Als Teenager pflegte er zum Haus der Brüder zu kommen und herumzuspielen, den Müllberg immer und immer wieder hinunterzurutschen, mit einer Eisenstange im Müll als Elektromagnetpistole auf die Brüder zuzugehen, als der Jüngere der beiden noch sprechen konnte.
Später, als der Widerstand zerschlagen und die Kaiserliche Armee die Stadt besetzt hatte, schnitten jene grausamen kaiserlichen Soldaten den gefangenen Kindern auf grausame Weise die Zungen heraus, um die Stadtbewohner zu terrorisieren, die die Verwundeten versteckten, dieser unglückliche jüngere Bruder war einer von ihnen.
„Bruder **Edward** ist hier." Sagte der ältere der **Pedro** Brüder, „**Elina** bastelt in der Werkstatt an etwas herum."
Damit wandte er sich ab, um den Weg zu weisen, und signalisierte **Edward**, ihm zu folgen.
„Es ist hier immer noch genauso unordentlich wie früher." Sagte **Edward**.
„Nun, nachdem **Pops** gestorben war, wollten wir in die Fußstapfen seines Vaters treten, schließlich verkaufen hier die intergalaktischen Aasfresser ihre Beute, es ist gut, unordentlich zu sein." Sagte er und öffnete die schwere Werkstatttür.
Alles, was man sehen konnte, war **Elina**, die auf einem seltsamen großen Gerät stand und etwas bearbeitete, wobei **Pedros** Bruder daneben plapperte und gestikulierte.
**Edward** trat ein und erkannte, dass die seltsame große Maschine wie eine Acht aussah, die abgelegt worden war und mit verdrehten Rohren und Kabeln bedeckt war.
Als **Elina** sie justierte, gab die große Maschine ein tiefes, rhythmisch summendes Geräusch von sich, und mit diesem Geräusch kam ein leichtes Jucken am ganzen Körper von **Edward** hinzu, zusätzlich zu einem Wärmegefühl.
**Elina** sah, dass **Edward** kam, und signalisierte Bruder **Pedro**, das Gerät auszuschalten.
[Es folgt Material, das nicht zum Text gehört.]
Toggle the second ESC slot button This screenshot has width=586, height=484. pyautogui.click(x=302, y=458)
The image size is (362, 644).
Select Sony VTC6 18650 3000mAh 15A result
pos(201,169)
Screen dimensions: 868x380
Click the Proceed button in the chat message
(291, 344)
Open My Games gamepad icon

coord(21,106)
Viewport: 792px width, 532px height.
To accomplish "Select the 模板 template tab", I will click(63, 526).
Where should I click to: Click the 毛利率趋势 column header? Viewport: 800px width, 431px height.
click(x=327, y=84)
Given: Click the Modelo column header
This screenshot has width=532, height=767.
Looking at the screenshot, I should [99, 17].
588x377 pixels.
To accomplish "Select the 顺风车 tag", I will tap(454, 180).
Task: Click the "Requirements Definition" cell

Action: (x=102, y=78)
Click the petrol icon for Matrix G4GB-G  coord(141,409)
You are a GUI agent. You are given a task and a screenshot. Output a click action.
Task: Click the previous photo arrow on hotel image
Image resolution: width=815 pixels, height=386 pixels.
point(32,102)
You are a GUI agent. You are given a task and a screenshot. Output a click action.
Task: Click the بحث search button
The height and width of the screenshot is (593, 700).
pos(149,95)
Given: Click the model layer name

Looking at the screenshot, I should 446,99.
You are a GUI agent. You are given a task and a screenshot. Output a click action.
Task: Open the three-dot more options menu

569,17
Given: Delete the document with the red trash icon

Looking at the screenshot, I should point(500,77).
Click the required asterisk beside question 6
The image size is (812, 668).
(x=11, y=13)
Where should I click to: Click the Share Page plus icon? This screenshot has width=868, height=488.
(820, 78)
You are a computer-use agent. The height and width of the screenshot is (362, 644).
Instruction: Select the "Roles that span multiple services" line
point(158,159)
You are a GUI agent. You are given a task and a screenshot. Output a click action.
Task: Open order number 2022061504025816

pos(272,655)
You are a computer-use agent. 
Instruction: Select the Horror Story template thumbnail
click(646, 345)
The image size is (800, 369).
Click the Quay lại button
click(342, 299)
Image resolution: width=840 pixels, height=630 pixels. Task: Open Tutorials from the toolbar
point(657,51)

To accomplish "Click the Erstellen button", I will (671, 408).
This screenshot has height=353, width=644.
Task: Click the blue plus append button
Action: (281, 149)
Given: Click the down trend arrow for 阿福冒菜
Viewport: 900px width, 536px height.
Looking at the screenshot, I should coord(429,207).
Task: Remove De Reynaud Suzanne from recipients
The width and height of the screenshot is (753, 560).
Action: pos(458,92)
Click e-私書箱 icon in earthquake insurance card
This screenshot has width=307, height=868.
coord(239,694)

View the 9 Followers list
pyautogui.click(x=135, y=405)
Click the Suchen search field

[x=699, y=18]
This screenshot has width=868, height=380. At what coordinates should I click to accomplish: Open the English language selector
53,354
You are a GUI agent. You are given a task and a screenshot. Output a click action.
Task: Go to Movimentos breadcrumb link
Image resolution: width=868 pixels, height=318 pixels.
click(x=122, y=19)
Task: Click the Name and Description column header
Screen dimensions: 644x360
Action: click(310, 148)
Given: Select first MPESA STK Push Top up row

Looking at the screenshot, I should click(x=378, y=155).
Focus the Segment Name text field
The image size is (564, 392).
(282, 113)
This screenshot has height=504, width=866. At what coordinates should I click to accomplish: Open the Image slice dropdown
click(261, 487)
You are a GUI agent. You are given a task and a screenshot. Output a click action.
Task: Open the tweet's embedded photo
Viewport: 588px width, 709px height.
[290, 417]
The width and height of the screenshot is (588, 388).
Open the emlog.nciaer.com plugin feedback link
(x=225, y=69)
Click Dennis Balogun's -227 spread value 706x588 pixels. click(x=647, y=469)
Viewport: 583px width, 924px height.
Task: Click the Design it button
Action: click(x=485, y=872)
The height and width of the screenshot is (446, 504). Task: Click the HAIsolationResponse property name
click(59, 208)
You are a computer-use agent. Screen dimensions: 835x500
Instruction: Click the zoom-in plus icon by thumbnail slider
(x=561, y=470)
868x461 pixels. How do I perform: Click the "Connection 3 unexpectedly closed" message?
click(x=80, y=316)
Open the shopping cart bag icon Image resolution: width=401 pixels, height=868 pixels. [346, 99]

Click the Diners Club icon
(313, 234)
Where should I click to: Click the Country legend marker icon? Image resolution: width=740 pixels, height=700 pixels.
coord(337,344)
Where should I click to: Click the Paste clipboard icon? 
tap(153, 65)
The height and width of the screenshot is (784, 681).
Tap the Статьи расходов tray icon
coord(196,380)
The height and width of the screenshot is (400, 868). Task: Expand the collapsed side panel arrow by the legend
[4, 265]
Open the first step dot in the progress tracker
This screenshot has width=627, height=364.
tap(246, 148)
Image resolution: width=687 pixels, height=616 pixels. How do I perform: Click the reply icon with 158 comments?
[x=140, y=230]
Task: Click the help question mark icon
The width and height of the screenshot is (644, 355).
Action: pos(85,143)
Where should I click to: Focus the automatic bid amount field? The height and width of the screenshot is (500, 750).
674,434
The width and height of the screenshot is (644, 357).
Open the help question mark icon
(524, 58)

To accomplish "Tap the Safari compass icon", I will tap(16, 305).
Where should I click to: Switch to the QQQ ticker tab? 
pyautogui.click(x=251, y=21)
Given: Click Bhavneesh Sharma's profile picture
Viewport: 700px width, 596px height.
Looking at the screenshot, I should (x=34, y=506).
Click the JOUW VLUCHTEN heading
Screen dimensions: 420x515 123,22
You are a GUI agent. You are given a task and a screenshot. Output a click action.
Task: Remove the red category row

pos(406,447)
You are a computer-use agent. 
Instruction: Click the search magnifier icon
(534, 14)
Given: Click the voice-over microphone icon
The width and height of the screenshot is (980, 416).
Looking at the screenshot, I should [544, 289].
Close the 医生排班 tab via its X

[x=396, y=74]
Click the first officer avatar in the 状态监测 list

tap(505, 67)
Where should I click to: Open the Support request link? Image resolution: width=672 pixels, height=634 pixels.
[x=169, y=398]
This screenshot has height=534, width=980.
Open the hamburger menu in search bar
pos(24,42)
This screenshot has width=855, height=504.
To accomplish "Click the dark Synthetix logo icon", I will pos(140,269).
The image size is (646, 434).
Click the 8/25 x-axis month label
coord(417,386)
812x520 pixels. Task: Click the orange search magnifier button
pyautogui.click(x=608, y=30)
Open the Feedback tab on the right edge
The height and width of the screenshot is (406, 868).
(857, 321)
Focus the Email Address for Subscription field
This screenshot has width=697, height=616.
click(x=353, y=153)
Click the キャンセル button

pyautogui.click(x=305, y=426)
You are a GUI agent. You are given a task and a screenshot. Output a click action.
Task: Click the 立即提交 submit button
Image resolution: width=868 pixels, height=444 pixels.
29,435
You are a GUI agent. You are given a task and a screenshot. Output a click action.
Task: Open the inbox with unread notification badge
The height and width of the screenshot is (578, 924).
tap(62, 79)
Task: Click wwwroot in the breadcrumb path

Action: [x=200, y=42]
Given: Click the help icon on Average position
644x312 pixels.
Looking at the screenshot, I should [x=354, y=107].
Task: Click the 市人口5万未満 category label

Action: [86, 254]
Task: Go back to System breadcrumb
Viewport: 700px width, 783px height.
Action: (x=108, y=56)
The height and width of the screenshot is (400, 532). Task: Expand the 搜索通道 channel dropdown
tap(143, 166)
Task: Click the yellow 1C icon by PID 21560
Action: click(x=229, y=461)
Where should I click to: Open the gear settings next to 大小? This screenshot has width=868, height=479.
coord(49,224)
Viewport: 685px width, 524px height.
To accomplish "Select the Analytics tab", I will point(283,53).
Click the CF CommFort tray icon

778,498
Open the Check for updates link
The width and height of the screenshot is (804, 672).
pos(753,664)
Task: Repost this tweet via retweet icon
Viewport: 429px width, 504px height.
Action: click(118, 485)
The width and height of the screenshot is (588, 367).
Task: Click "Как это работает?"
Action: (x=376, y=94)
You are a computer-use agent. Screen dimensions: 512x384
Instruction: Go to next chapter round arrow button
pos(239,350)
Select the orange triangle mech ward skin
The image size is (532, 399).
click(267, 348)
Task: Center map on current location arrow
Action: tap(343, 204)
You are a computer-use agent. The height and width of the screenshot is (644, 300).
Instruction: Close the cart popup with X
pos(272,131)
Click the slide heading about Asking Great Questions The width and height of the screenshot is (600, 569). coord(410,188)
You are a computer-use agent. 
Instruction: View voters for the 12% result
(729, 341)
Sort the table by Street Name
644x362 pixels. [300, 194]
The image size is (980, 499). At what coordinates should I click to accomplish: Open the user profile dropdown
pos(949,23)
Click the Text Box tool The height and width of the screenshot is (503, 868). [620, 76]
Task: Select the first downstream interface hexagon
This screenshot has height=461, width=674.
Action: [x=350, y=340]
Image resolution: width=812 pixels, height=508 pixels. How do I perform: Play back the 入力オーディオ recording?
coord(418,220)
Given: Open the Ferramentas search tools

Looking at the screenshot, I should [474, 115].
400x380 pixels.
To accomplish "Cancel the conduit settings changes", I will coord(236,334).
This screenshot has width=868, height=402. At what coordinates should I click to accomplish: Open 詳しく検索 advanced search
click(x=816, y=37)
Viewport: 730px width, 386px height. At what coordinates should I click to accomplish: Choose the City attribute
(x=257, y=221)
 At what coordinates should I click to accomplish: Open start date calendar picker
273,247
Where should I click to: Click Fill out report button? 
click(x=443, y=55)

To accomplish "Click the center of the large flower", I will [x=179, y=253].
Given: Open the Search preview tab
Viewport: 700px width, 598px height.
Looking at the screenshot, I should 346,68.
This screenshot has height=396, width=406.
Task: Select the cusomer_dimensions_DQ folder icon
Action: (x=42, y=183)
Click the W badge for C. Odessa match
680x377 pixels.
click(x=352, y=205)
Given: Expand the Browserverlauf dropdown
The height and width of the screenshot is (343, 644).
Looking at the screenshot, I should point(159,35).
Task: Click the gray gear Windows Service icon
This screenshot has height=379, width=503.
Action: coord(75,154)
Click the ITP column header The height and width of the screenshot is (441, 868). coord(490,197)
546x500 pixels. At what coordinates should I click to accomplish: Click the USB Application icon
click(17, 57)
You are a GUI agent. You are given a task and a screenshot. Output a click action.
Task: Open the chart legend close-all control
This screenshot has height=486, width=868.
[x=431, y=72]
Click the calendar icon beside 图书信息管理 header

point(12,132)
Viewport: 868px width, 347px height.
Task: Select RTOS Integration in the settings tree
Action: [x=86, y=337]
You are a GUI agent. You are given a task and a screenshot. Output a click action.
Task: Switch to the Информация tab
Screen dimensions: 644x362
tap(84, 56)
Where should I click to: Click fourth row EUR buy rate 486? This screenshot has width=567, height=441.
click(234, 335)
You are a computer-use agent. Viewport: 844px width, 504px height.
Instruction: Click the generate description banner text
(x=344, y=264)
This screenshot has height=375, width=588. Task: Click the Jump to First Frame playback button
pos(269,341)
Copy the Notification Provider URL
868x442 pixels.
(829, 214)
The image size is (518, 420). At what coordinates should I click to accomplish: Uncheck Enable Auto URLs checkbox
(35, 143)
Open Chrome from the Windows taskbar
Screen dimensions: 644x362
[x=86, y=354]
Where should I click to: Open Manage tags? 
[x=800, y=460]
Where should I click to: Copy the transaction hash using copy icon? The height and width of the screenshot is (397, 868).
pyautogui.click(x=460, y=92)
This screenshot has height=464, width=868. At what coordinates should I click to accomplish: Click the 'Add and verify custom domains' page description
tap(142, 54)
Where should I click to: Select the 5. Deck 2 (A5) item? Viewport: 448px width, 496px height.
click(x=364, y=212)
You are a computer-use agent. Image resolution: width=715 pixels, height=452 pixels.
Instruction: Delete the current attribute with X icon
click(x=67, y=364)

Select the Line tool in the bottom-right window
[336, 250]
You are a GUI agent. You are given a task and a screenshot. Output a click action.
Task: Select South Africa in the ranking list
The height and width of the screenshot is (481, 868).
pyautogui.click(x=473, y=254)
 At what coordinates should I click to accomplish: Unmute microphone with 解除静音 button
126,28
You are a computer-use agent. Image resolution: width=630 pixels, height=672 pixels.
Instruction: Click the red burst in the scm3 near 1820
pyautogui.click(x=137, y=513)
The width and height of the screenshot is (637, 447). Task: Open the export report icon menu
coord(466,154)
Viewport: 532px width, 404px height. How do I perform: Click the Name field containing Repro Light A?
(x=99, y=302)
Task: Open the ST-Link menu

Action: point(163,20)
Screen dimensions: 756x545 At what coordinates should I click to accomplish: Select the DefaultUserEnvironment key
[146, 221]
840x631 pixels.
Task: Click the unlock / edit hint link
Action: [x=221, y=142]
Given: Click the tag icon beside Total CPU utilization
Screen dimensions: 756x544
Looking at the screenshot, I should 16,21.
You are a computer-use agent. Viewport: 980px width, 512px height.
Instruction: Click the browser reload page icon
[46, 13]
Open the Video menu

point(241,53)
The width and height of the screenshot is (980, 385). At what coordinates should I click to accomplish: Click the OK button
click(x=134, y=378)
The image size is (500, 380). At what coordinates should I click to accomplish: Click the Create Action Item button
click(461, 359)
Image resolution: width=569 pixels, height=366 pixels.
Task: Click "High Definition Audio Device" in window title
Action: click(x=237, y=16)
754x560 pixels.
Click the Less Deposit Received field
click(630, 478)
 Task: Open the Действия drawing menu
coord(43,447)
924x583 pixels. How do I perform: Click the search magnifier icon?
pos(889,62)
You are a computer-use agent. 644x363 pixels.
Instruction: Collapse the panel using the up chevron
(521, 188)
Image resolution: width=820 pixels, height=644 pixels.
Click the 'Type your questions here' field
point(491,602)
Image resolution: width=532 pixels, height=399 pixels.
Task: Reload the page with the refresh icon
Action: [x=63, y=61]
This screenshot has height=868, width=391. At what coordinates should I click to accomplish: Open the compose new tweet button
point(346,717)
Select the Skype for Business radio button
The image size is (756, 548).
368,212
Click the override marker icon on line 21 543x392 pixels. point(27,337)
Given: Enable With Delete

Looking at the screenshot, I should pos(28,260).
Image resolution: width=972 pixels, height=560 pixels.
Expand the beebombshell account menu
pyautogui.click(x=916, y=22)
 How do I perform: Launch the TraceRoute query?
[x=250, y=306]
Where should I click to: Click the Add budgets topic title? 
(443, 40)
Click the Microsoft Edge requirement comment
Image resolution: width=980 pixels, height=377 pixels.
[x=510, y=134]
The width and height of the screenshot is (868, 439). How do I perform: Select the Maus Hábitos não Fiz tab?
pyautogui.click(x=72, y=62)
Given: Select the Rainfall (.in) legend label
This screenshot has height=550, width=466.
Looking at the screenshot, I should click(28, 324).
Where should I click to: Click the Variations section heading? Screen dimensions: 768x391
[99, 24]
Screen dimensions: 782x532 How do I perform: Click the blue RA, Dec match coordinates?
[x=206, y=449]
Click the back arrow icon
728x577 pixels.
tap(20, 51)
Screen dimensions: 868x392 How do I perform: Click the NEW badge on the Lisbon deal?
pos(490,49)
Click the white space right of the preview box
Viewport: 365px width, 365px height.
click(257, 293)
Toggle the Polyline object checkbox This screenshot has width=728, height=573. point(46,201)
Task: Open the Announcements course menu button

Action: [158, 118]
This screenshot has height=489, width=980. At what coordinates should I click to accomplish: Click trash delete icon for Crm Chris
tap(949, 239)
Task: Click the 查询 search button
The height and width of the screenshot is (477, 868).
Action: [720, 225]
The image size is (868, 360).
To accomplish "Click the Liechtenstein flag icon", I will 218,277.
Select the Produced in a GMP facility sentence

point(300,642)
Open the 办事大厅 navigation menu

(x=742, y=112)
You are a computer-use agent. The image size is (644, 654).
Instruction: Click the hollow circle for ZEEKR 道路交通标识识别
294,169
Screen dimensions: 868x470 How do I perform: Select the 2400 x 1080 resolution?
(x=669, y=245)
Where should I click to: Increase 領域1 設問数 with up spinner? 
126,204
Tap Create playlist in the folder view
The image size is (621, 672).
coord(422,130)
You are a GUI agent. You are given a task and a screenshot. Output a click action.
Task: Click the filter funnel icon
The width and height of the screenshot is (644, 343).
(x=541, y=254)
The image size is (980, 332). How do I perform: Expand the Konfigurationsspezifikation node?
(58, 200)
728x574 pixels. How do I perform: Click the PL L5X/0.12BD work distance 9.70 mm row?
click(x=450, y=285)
Das Summen hörte auf und dann spürte **Edward**, wie die Wärme nachließ und das Jucken verschwand, stattdessen spürte er, wie die Luft um ihn herum einen Duft von Gras und Bäumen ausströmte, sehr erfrischend.
„**Edward**, schau dir dieses Ding an, ist es toll? Davon gibt es in der gesamten Milchstraße nicht viele, außer beim Militär."
Sagte **Elina** aufgeregt und umarmte **Edward**, wodurch auch **Edward** mit Öl bedeckt wurde.
„Wozu ist dieser große Kerl gut?" **Edward** betrachtete ihn einen halben Tag lang, konnte aber nicht herausfinden, was für ein Gerät es war.
„Rate mal." Fragte **Elina** und wartete dann mit Interesse auf **Edwards** Antwort.
„Ein Luftreiniger?" Antwortete **Edward** und kratzte sich am Kopf.
**Elina** und **Pedro** erstarrten an Ort und Stelle, bevor die Brüder sich den Bauch hielten und lachten.